TASK TO COMPLETE
Copy every data item below line for line, without the pictures.

====== DATA ENTRIES

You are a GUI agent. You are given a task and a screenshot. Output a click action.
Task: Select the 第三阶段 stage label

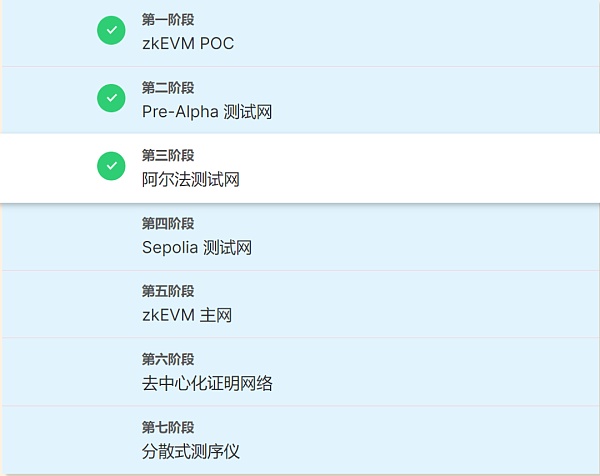tap(168, 156)
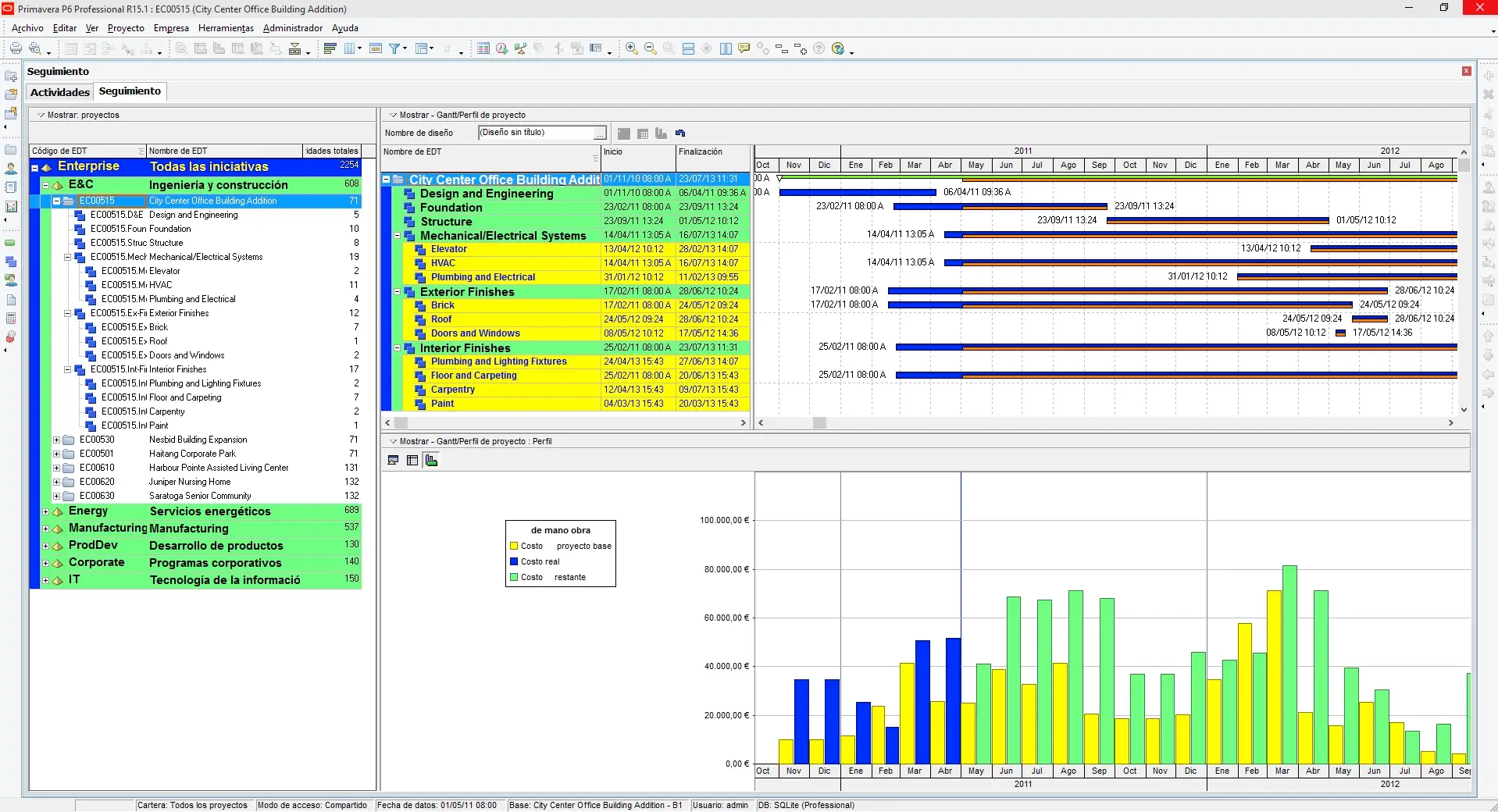1498x812 pixels.
Task: Click the Schedule clock icon
Action: (x=501, y=48)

============

CORRECT RESPONSE
You are a GUI agent. You are given a task and a screenshot. Output a click action.
Task: Select the 第三阶段 stage label

tap(168, 156)
1498x812 pixels.
Task: Click the Schedule clock icon
Action: (x=501, y=48)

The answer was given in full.